User cancel of fsck gives: "fsck.ext4: Inode bitmap not loaded while setting block group checksum"

Bug #582035 reported by Martin Erik Werner
18
This bug affects 2 people
Affects Status Importance Assigned to Milestone
e2fsprogs
Fix Released
Undecided
Unassigned
e2fsprogs (Ubuntu)
Fix Released
Undecided
Unassigned
Lucid
Fix Released
Undecided
Unassigned

Bug Description

Binary package hint: e2fsprogs

"Parents": Bug #571707 and Bug #577331

PROBLEM

Whenever fsck is cancelled by user, this error message is given:
"fsck.ext4: Inode bitmap not loaded while setting block group checksum info"
And the exit status of fsck is 8

(This leads to plymouth/mountall reporting "Serious errors" on the filesystem in question when fsck is cancelled during boot, and acting accordingly.)

INFORMATION SHOWN:

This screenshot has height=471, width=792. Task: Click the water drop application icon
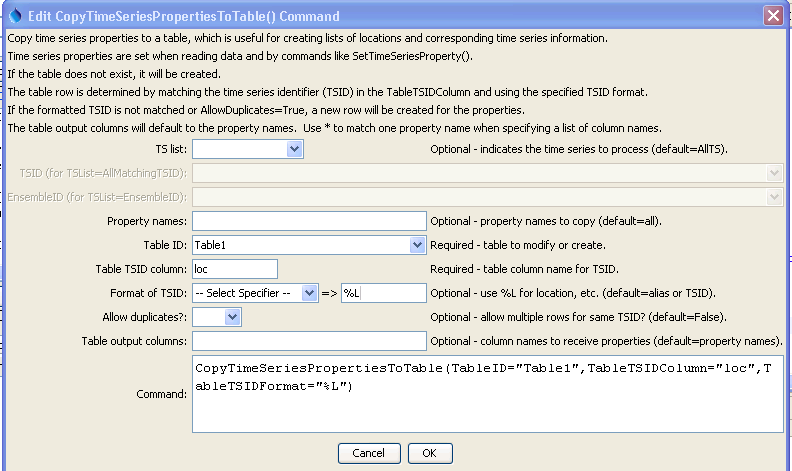[15, 16]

WHAT IS BEING ASKED:
Say whether each statement below agrees with the fsck bug report, answering yes or no and quoting the words of the report that decide it. 1. The bug affects two people. 2. When a user cancels fsck, its exit status is 0. 3. The bug's "parents" are Bug #571707 and Bug #577331.

EXERCISE ANSWER:
1. Yes: "This bug affects 2 people"
2. No: "And the exit status of fsck is 8"
3. Yes: ""Parents": Bug #571707 and Bug #577331"